Com uma trajetória de uma década no UFC, Vieira acumulou um cartel de 10 vitórias e cinco derrotas. Porém, é importante observar que seus últimos combates foram contra algumas das melhores lutadoras do mundo. Entre os adversários que enfrentou estão Raquel Pennington, Kayla Harrison — considerada a atual campeã da divisão — e Norma Dumont, todas figuras de elite no ranking do peso-galo feminino. Esta última luta contra Dumont teve um toque polêmico, com muitos críticos e fãs acreditando que a vitória deveria ter sido dada a Ketlen, uma vez que o resultado foi decidido por uma contagem dividida.
A demissão de Vieira não é um caso isolado; o Brasil já havia enfrentado uma série de cortes no UFC neste ano. Apenas no último mês, quatro lutadores brasileiros foram dispensados, incluindo Antônio Trócoli, Luana Carolina, Bruna Brasil e Luan Lacerda.

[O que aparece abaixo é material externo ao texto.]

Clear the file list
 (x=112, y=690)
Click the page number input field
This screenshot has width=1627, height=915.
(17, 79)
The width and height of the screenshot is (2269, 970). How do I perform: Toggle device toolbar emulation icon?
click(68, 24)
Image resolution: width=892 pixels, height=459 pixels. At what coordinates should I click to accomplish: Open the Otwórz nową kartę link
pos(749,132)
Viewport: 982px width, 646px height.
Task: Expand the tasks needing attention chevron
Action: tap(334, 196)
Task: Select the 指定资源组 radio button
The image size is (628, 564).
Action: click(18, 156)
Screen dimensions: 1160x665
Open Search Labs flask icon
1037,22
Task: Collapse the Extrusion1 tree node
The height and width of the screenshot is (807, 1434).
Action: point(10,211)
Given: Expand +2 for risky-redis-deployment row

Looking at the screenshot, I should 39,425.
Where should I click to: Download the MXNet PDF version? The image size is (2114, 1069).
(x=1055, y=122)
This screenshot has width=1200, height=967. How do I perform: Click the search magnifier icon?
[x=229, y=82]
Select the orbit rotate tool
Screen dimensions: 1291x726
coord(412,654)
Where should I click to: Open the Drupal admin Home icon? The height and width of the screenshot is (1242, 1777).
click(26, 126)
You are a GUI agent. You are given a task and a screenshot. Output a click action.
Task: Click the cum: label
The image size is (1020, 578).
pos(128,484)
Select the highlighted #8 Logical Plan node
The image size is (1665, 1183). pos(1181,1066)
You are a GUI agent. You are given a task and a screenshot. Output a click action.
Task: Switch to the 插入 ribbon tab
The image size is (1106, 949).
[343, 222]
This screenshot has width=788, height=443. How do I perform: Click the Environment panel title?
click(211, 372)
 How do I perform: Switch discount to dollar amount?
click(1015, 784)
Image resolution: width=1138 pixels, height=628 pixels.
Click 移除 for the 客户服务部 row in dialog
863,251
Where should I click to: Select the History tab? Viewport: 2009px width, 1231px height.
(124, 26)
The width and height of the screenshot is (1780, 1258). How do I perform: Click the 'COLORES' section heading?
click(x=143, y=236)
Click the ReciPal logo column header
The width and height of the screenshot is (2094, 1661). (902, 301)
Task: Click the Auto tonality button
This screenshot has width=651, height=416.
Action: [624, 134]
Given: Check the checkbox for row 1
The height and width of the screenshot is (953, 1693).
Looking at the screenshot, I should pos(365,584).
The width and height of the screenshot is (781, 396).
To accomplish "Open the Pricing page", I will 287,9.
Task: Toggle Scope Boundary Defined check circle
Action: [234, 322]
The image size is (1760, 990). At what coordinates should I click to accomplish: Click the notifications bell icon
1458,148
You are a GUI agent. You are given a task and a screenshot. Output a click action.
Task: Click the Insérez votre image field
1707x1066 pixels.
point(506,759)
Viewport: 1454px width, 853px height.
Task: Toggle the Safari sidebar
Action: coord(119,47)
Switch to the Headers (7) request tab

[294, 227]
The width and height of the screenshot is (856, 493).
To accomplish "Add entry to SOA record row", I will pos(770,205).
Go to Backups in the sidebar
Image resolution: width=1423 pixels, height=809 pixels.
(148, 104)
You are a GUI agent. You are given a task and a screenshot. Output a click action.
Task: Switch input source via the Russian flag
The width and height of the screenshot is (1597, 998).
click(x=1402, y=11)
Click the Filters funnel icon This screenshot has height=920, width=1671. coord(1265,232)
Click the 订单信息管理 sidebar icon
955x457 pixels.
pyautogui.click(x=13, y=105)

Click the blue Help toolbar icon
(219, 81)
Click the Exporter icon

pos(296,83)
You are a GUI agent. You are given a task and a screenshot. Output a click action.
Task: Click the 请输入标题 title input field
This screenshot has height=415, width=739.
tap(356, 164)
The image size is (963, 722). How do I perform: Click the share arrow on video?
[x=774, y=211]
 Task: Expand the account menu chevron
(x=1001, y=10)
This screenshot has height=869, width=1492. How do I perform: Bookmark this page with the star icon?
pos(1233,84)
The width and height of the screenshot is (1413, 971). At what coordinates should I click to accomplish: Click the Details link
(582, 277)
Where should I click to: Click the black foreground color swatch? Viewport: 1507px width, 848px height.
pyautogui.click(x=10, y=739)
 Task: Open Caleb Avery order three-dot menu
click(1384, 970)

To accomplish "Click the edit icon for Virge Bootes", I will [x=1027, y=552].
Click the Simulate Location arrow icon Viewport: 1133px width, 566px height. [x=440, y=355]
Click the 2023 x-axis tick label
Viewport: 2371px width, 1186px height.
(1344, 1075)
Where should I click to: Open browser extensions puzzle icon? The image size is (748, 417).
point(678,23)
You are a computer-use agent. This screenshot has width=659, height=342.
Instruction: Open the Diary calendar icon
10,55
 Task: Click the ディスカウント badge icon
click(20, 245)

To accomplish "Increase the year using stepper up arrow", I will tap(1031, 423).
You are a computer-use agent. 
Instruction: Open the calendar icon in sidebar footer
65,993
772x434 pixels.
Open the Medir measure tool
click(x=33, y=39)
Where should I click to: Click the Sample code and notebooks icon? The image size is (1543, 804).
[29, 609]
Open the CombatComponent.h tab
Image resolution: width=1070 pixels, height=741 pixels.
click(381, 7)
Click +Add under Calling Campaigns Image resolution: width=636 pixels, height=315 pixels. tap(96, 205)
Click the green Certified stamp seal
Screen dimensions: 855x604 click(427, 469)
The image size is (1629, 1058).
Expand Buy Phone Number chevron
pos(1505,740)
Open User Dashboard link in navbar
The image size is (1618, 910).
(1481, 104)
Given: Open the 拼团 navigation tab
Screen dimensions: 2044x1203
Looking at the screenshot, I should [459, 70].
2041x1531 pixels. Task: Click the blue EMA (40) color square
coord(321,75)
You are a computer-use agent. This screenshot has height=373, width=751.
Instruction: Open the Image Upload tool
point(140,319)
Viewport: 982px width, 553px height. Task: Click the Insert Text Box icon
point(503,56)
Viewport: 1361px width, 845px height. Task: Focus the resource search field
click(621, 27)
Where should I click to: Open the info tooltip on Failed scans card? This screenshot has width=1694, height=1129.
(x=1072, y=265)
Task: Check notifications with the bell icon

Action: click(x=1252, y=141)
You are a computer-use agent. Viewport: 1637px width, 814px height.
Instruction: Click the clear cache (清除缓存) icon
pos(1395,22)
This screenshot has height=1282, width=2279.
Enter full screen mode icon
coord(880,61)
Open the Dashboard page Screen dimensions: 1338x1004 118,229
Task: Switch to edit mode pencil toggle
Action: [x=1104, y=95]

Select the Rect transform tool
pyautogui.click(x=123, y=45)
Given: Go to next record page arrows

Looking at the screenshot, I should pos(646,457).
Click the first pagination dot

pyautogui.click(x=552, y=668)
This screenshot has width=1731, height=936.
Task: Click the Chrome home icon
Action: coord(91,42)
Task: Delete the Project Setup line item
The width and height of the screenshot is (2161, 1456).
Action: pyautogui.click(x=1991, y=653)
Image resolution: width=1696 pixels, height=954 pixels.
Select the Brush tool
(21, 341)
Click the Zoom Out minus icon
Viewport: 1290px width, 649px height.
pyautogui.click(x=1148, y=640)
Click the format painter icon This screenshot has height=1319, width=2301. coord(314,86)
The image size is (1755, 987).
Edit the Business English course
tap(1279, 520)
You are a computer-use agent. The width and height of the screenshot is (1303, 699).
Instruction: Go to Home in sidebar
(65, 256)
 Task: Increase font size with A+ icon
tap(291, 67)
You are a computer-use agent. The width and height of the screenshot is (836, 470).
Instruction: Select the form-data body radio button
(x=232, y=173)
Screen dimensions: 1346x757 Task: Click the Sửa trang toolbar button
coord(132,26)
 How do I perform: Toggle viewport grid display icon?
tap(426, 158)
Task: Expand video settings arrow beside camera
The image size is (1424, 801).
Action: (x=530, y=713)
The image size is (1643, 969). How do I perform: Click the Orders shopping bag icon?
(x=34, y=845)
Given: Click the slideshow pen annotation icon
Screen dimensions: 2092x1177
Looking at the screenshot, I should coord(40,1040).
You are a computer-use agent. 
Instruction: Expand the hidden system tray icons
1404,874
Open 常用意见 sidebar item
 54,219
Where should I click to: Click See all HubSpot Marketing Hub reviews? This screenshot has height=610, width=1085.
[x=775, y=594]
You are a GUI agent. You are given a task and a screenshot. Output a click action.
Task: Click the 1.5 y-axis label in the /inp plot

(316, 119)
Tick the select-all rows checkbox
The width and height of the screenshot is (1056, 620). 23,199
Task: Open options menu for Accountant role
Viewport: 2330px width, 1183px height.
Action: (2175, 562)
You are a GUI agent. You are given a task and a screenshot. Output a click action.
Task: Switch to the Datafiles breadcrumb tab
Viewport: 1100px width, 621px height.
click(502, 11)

Isso levanta questões sobre o futuro das representações brasileiras no UFC, especialmente em um cenário em que o evento se expande globalmente.
A saída de Ketlen Vieira representa um momento de reflexão dentro do circuito de lutas, onde desempenho, estratégia e até mesmo a sorte desempenham papéis cruciais na manutenção de uma carreira profissional. Para os fãs, a expectativa agora gira em torno do que o futuro reserva para a talentosa lutadora e como ela irá reagir a essa reviravolta em sua carreira. Embora o UFC continue a ser um palco para os melhores lutadores do mundo, a pressão sobre os atletas e as exigências da organização se tornam cada vez mais severas, refletindo a alta competitividade que marca o esporte atualmente.